Danielle Wiley: That was going to be my question, from your client’s perspective, was there any questioning of how many readers she had in wanting to see metrics? Everyone’s heard me talk about this a hundred times before, but PR metrics are so fuzzy and there’s so much wink, wink going on like, “Yeah, sure. This got X million impressions,” and we know we were multiplied everything by three for really no reason whatsoever. It’s all just totally sketchy.
Katie Stoller: Arbitrary, yeah.
Danielle Wiley: Yeah. But were they questioning that piece of it at all?
Katie Stoller: I think it was just the unique monthlies was all they cared about and I think she had around 20,000, which is a lot for just a random person’s blog that wasn’t part of a network or anything and I think she probably had an Instagram at this point, but it wasn’t something that we were monetizing. We weren’t paying her to put it on there. I think she might have just put it on there, I don’t remember. But I think that was just the metric was like, “Does she have enough monthly readers to make this make sense?” And I do remember in the recap of it all, it was we were adding it as a line item, the same with the New York Times. The metrics in PR are just a mess and it’s funny because you were saying you multiply by three. Some agencies, they all have their own way of adding multipliers and it’s all for different reasons. And it’s just like… I don’t know, it is just so kind of messy.

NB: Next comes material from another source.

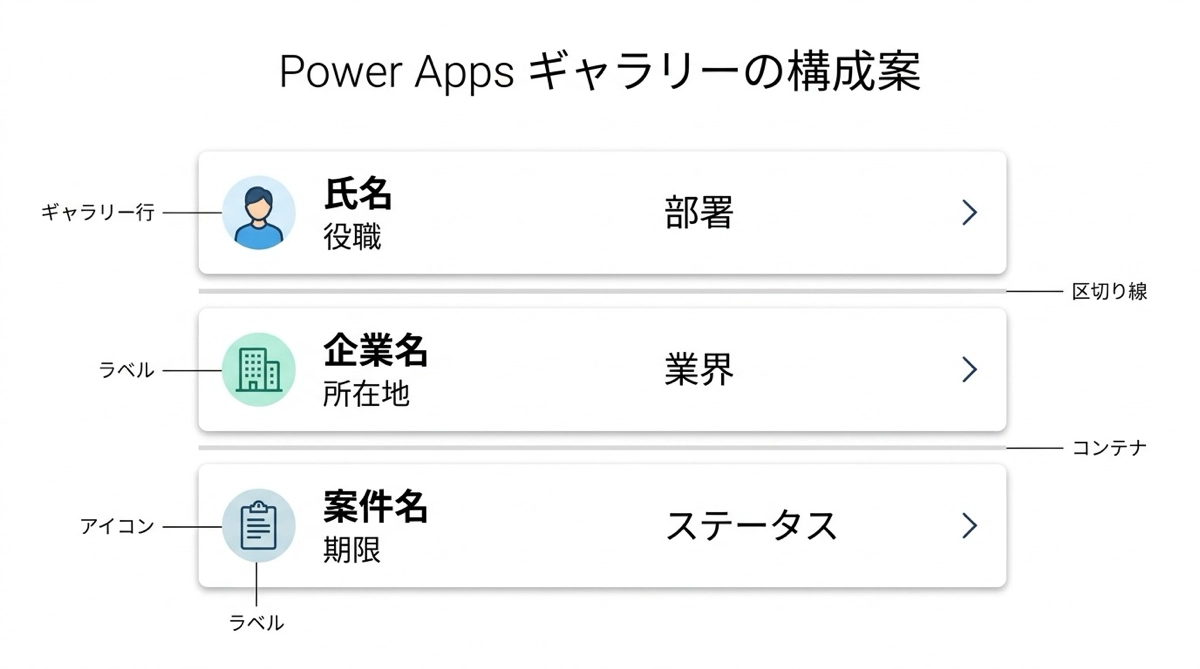Select the 区切り線 annotation text

click(1109, 292)
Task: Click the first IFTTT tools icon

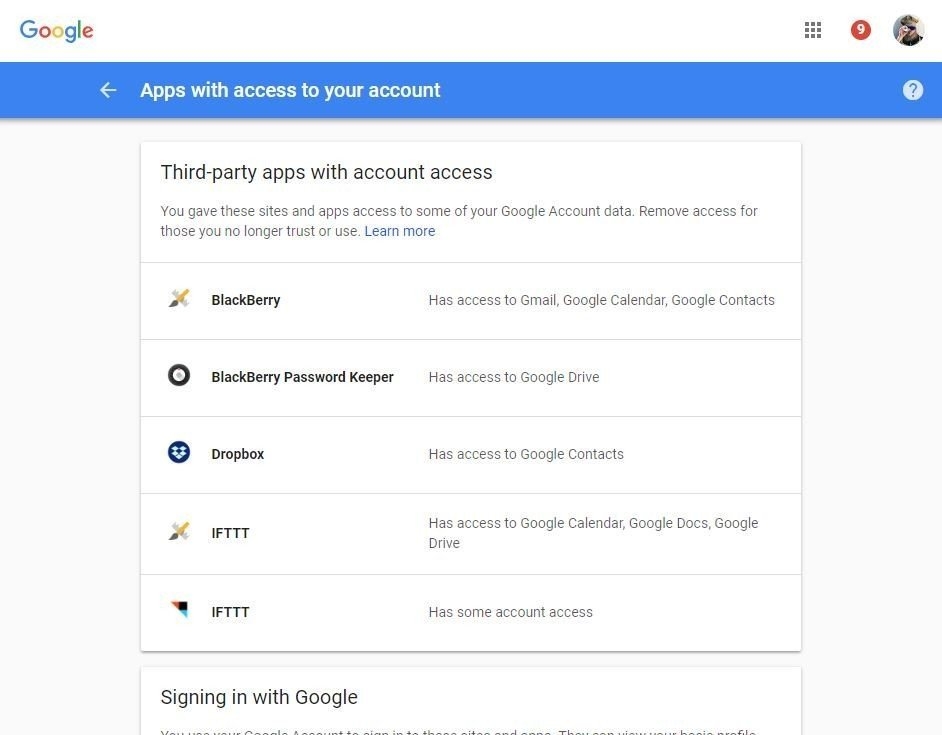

Katie Stoller: But yeah, it wasn’t really their priority because their priority, I think they saw the value of how much essentially free content we got ’cause if they were to get all of that beautiful content shot by a SAG photographer with SAG actors, it would’ve been a production. We would’ve had to hire makeup artists and have a production studio and she just did it in her garage and just sent us the file, so I think that was more kind of what everyone was impressed with, and at that point, I was hooked. I was like, “This is the future and this is what I want to do.”

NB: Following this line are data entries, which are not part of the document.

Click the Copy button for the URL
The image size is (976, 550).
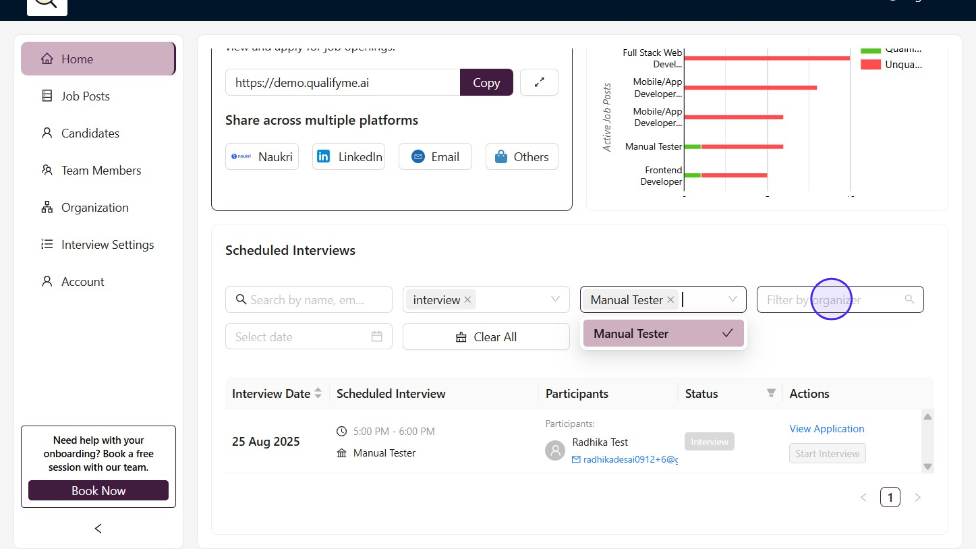pos(486,83)
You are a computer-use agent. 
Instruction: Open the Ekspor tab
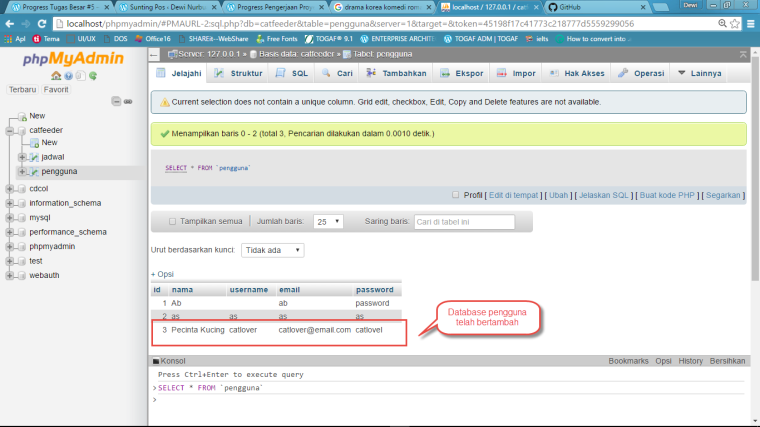[461, 73]
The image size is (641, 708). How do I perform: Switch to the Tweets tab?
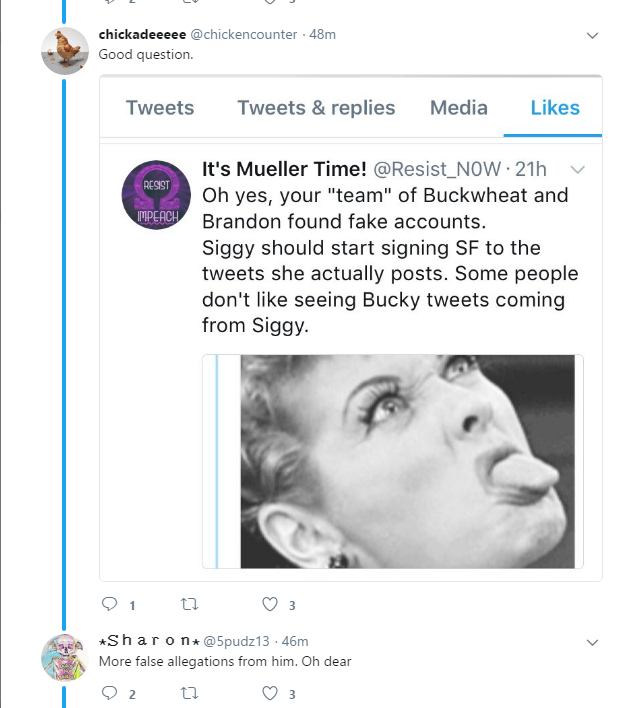click(160, 108)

Danielle Wiley: And it sounds like you guys got free use carte blanche of all of that amazing, gorgeous content, which would never happen now.
Katie Stoller: Never. I don’t even think we signed a contract. I think it was 100% a handshake deal, which obviously, I would never condone these days, but she was just like, “I will do this for you if you send me this stuff,” and I was like, “The stuff’s on the way.” It was that simple.
Danielle Wiley: Yeah, I mean, I’m thinking of so many changes from how that was to how things are now, but from your perspective, what are some of the biggest …? What’s different now? I mean, it’s kind of a silly question ’cause everything, what’s not different now? But what are some of the big changes that you’ve seen from that to where you’re at now?
Katie Stoller: I feel like from that point in my career until like 2020, I guess, I don’t know if that’s the exact moment, but there was this glory day of influencer marketing where brands were just so impressed to see what average Joes on the street could come up with and there was this sense of, even just the brand, it didn’t have to be the founder of the company or the person that invented the product, but just the brand managers just had this sense of pride watching everyday people interpret a brief and creating content. It was the old days of everything being scripted and everything, it was a guy, the Mad Men style, where a bunch of people in a room were coming up with concepts, everything now was just coming out of people’s brains and being interpreted in different ways and there was so much diversity and variety and there was a pride to that when you worked on a brand ’cause you were like, “I love seeing my brand being interpreted in all these fun ways.”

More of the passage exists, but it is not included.